▶ [Trecho exibido]
<<<<

O senhor acha que está totalmente afastado qualquer tipo de retrocesso democrático?
Nunca houve esse risco.
Houve 1 erro de avaliação brutal ou 1 problema de aprisionamento cognitivo. A esquerda estava tão bem instalada no poder que, quando chegou uma alternativa de liberais e conservadores, declarou o fim do mundo.

O presidente não estará nesta semana na Suíça, onde haverá o encontro econômico em Davos. Vai fazer falta?
Sempre que o presidente entrega a sua mensagem, a imagem do país é fortalecida. O presidente está sendo muito exigido. Ele tem uma viagem logo depois para a Índia. Acabou de fazer viagem para a China. Eu, por exemplo, não pude ir à China com ele. Todos os ministros estão se alternando.

DÓLAR E JUROS

Hoje o dólar está 1 pouco acima de R$ 4. A moeda se acomodou nesse patamar e vai seguir assim?
Os últimos 30 anos foram de descontrole de gastos, [controle] fiscal frouxo e pé no freio monetário.
Quando se gasta muito e aperta só no Banco Central, os juros vão para cima.
O Brasil durante 10, 20 ou 30 anos teve juros muito altos e câmbio muito baixo. Isso desindustrializou o Brasil, trouxe excesso de importações, prejudicou as exportações e atravancou os investimentos. Essa combinação maldita de juros altos e câmbio baixo foi revertida.
O Brasil, em vez de ser 1 país que tem fiscal frouxo e apertado só no freio monetário, agora controla os gastos do governo, porque gasta muito e gasta mal. Nós queremos que o dinheiro fique no bolso do povo.

Isso é uma espécie de “novo normal” daqui pra frente?
É 1 novo normal. Não quer dizer que o câmbio vai ficar a R$ 4. A nossa ida lá para fora é para dizer para o mundo: olha, ano passado saímos do abismo fiscal, este ano vamos aprofundar as reformas. O Brasil vai acelerar o crescimento, aumentar o ritmo de criação de empregos, investimentos e, naturalmente, os recursos virão de fora. Pode até ser que o dólar desça 1 pouco novamente.

CRESCIMENTO E INFLAÇÃO

O Ministério da Economia divulgou projeções macroeconômicas. O crescimento da economia em 2020 será de 2,4% e a inflação oficial será de 3,62%. Essas projeções podem ser garantidas mesmo que o Congresso acabe não aprovando todas as reformas que estão lá?

>>>>

▶ [Extrato de dados]
<<<<

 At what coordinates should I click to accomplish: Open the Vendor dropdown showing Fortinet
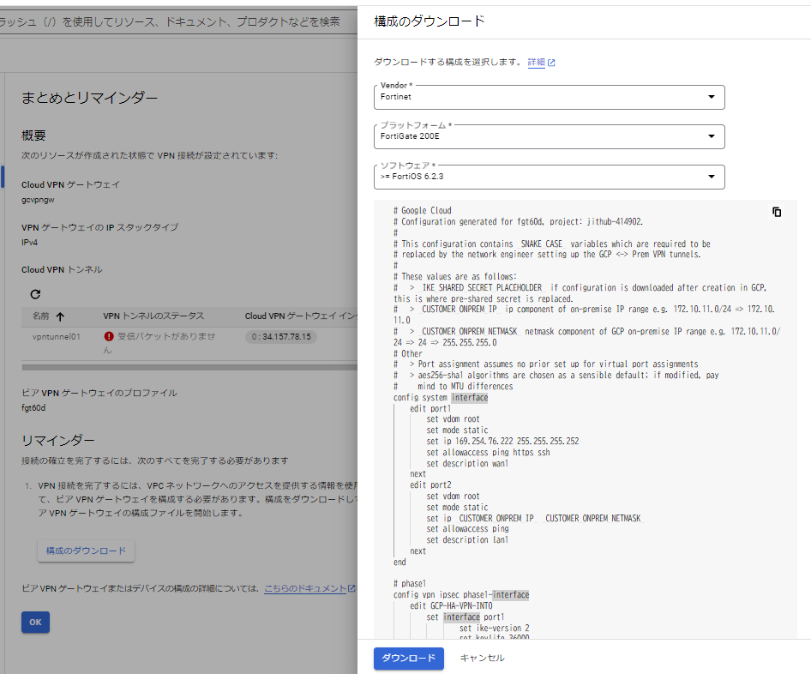[x=549, y=97]
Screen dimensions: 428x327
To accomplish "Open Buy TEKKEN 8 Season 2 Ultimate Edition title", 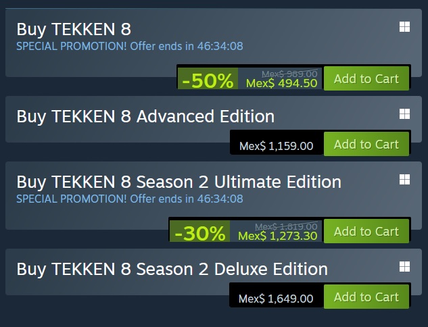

>>>>

▶ [Requisitos] Copie do trecho, sem mudar nada, a parte que começa em "Houve 1 erro" e termina em "Vai fazer falta?". Baseie-se só no trecho, sem usar os dados.

▶ [Solução completa]
Houve 1 erro de avaliação brutal ou 1 problema de aprisionamento cognitivo. A esquerda estava tão bem instalada no poder que, quando chegou uma alternativa de liberais e conservadores, declarou o fim do mundo.

O presidente não estará nesta semana na Suíça, onde haverá o encontro econômico em Davos. Vai fazer falta?